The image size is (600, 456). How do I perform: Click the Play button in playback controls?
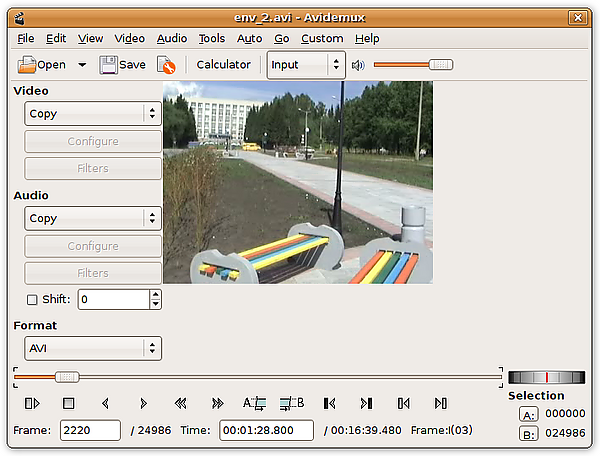pyautogui.click(x=32, y=403)
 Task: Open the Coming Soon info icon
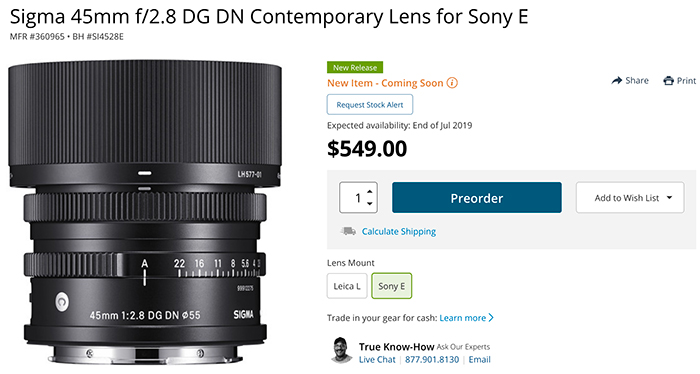point(452,83)
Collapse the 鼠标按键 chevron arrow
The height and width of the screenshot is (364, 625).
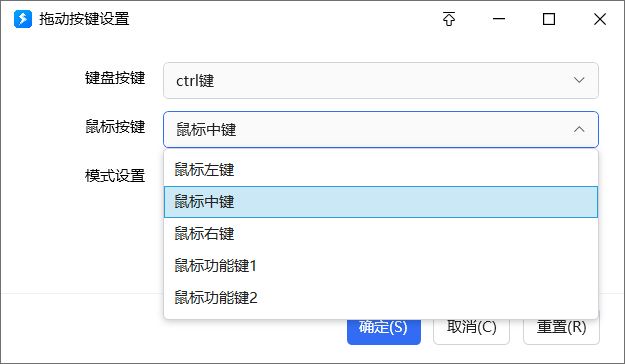(x=579, y=129)
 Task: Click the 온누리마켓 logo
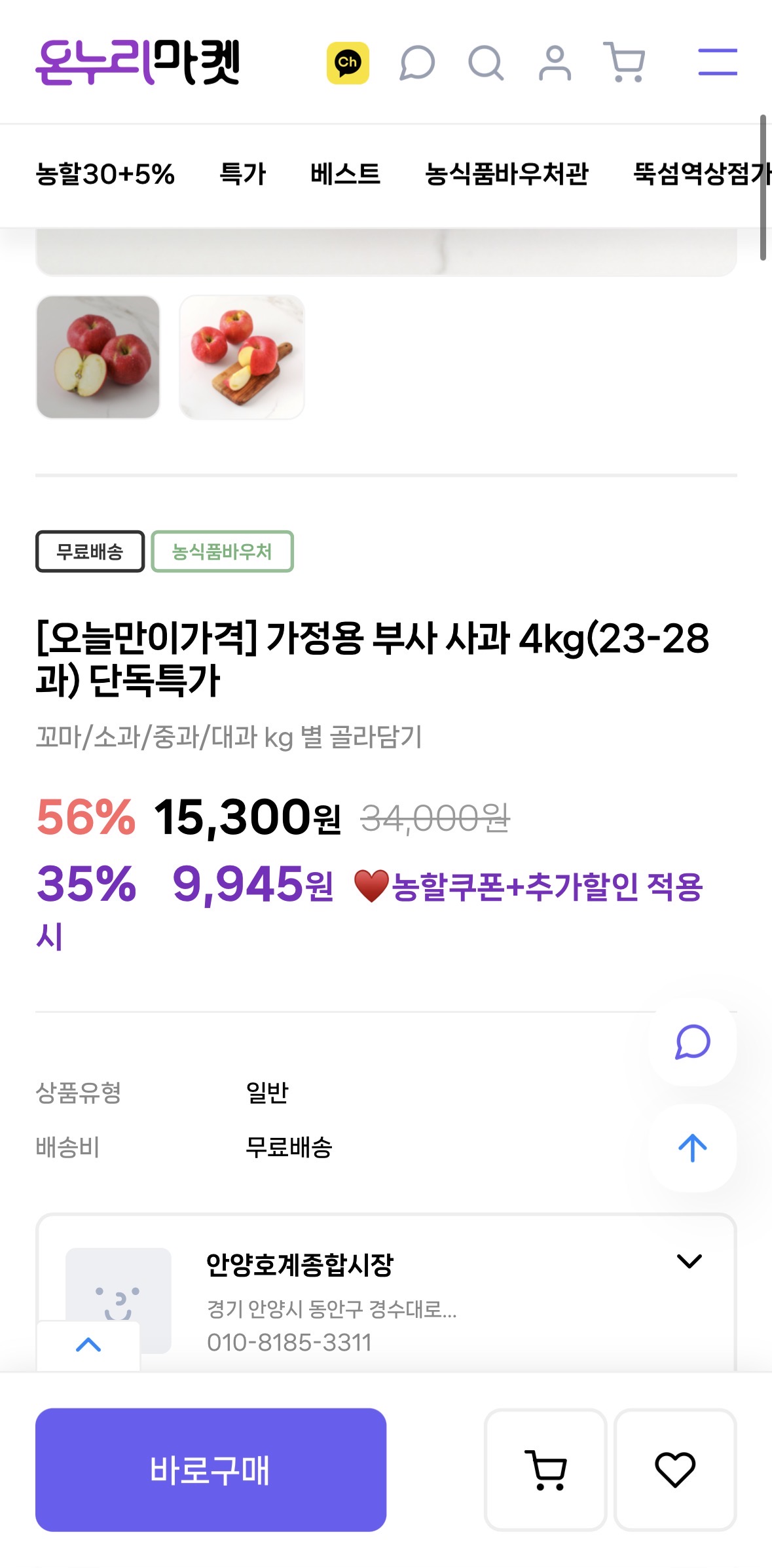[138, 62]
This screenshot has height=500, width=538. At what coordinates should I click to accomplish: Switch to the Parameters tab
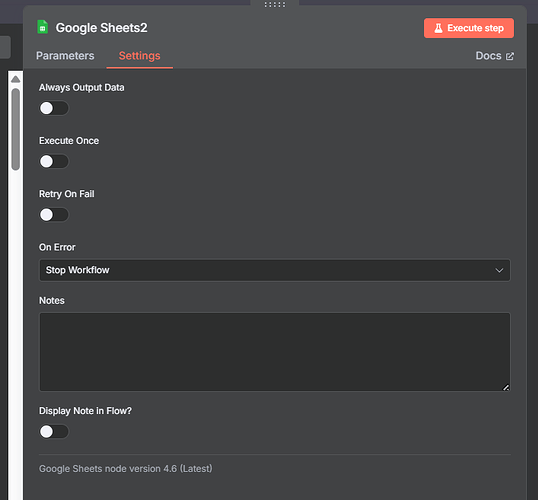coord(65,56)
===============
*Goal of the exercise:*
Revise the material above by replacing each "Task" with "Instruction" and changing nothing else. Leave the pictures out of your version.

*Solved exercise:*
The image size is (600, 456). How do I perform: Click the Play button in playback controls?
pyautogui.click(x=32, y=403)
 Instruction: Open the Coming Soon info icon
point(452,83)
Collapse the 鼠标按键 chevron arrow
The height and width of the screenshot is (364, 625).
(x=579, y=129)
 Instruction: Click the 온누리마켓 logo
[138, 62]
This screenshot has height=500, width=538. At what coordinates should I click to accomplish: Switch to the Parameters tab
coord(65,56)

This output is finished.